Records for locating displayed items
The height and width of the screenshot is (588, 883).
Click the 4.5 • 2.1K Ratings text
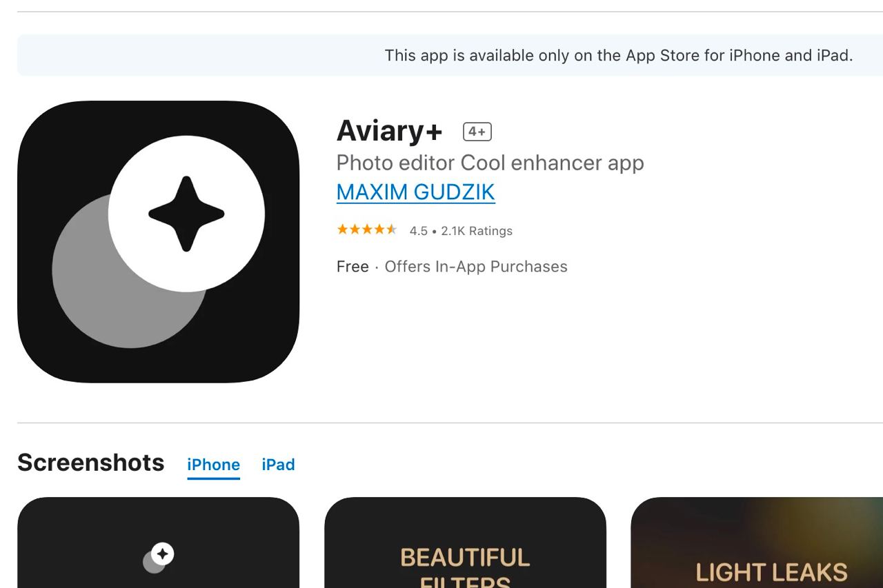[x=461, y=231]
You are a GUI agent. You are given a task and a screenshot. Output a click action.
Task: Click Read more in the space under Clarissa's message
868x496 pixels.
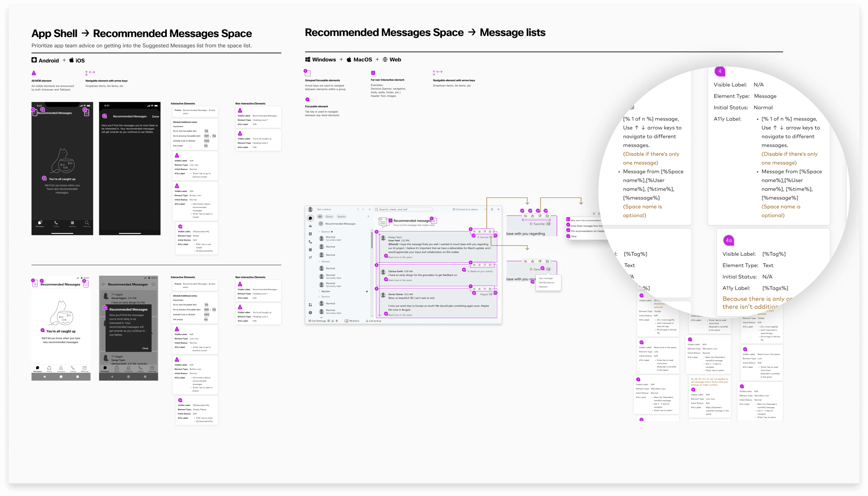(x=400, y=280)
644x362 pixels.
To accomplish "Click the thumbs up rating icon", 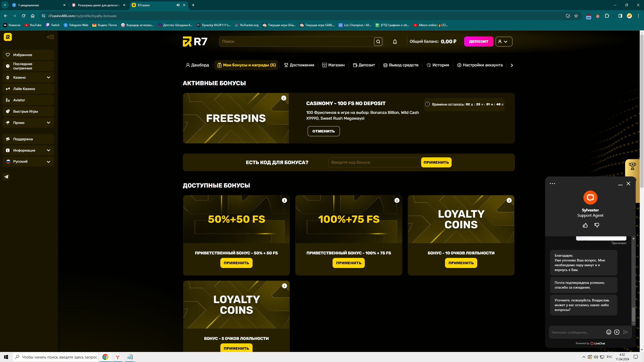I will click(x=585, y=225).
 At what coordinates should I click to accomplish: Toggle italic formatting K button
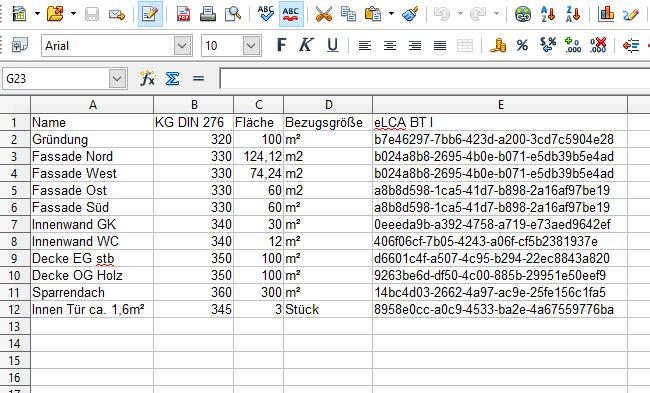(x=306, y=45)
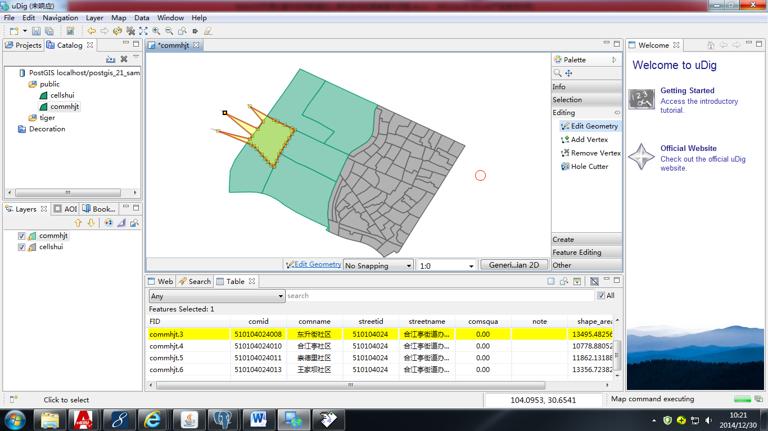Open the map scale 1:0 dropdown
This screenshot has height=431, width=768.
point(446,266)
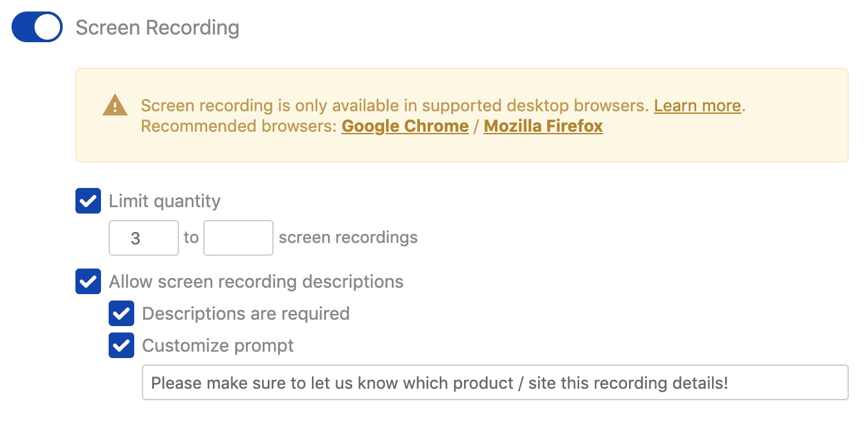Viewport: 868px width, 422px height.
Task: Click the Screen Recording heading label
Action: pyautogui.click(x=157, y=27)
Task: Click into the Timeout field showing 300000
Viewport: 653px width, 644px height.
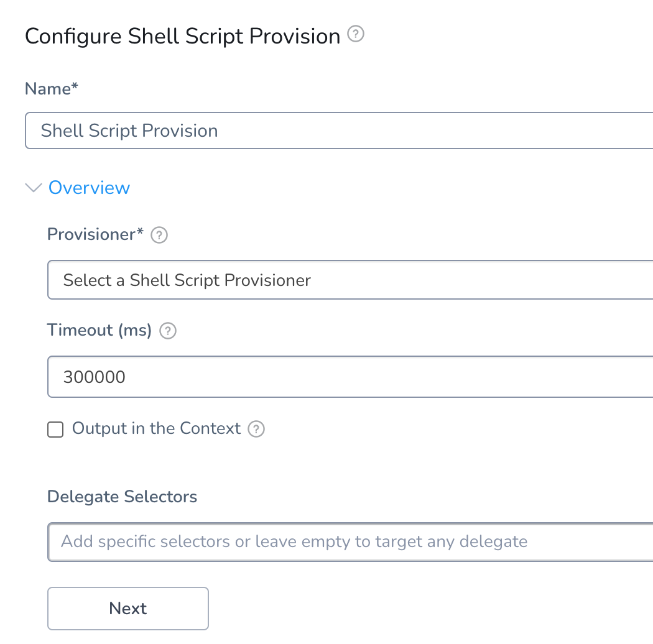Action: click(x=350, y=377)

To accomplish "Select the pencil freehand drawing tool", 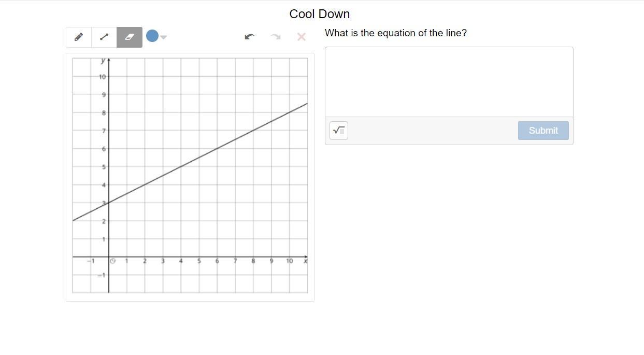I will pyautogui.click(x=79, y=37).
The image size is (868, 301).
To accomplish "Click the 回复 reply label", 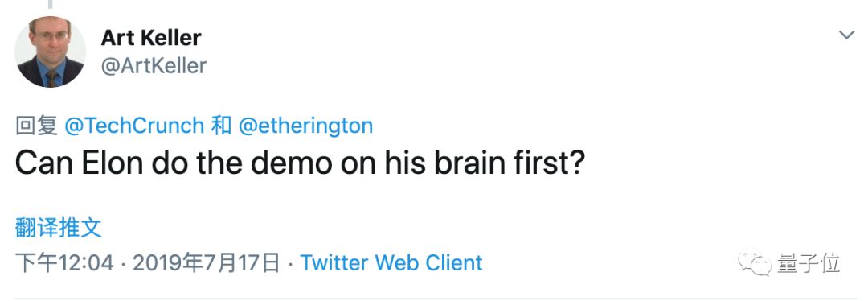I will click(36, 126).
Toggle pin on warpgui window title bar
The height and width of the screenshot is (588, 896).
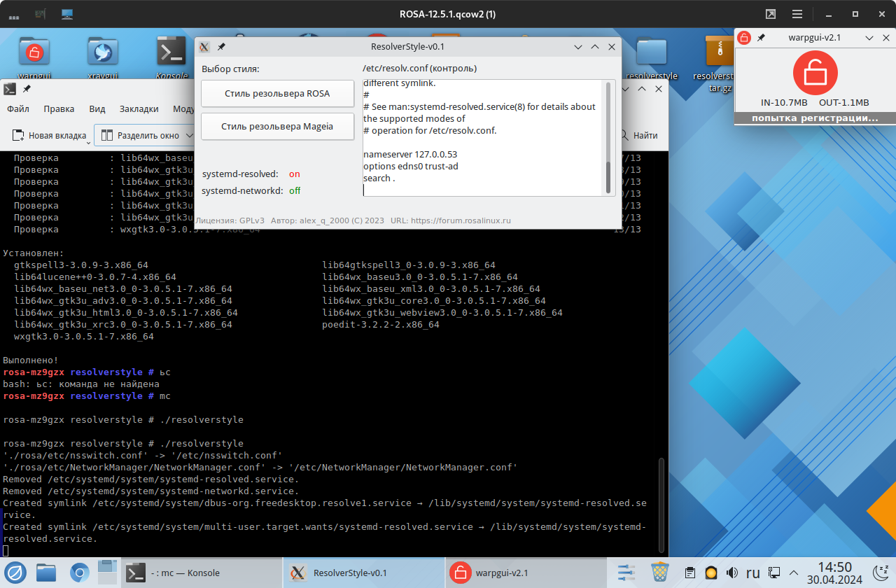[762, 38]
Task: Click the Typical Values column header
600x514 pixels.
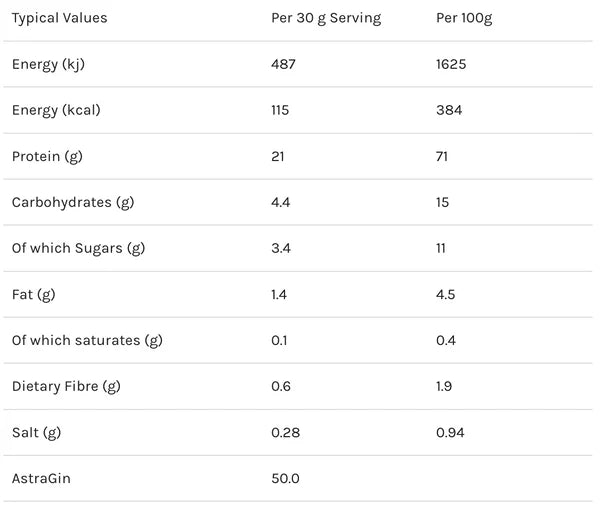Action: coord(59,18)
* * *
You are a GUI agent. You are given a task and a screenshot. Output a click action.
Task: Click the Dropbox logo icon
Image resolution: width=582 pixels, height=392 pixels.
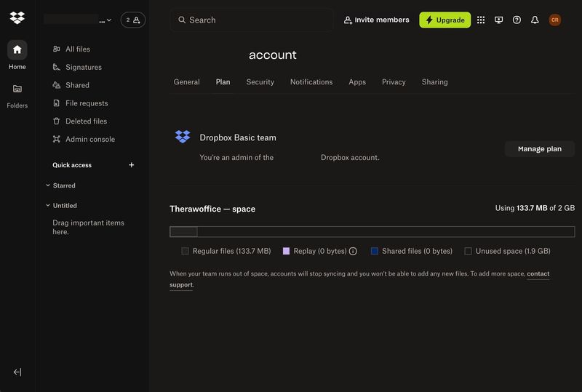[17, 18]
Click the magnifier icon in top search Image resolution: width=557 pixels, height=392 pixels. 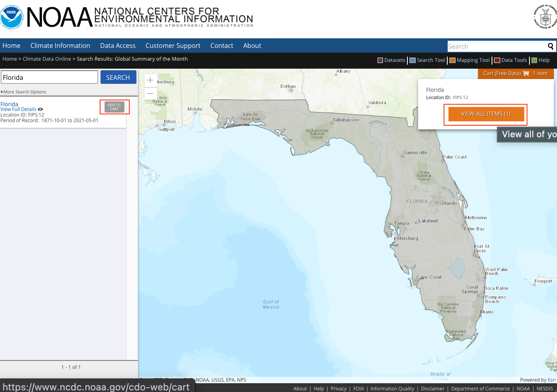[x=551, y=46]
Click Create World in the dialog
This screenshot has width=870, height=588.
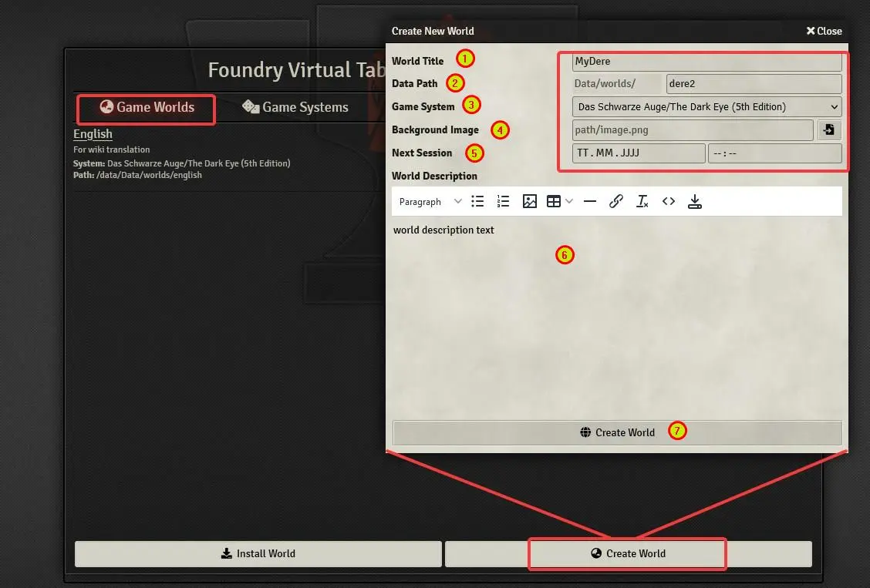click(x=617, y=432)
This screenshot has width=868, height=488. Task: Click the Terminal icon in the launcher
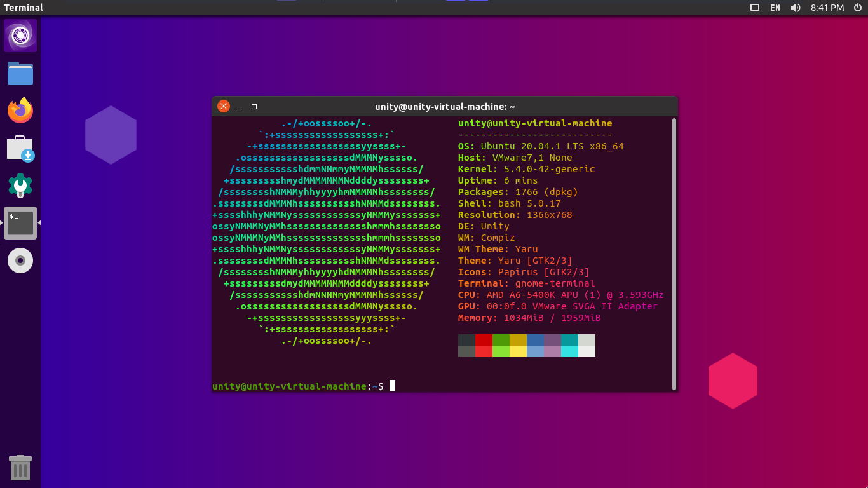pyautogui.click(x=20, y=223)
==
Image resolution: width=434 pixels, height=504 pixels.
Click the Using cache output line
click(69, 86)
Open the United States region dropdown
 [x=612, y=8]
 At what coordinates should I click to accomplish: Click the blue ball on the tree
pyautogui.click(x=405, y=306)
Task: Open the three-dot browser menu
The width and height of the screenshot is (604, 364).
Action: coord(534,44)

• **Task details**
Reproduce word for word the part of the data that opens with the line containing "At what coordinates should I click to accomplish: Click" and closes with the line containing "Action: coord(534,44)". Include both of those lines.

• **Answer for this exercise**
 At what coordinates should I click to accomplish: Click the blue ball on the tree
pyautogui.click(x=405, y=306)
Task: Open the three-dot browser menu
The width and height of the screenshot is (604, 364).
Action: coord(534,44)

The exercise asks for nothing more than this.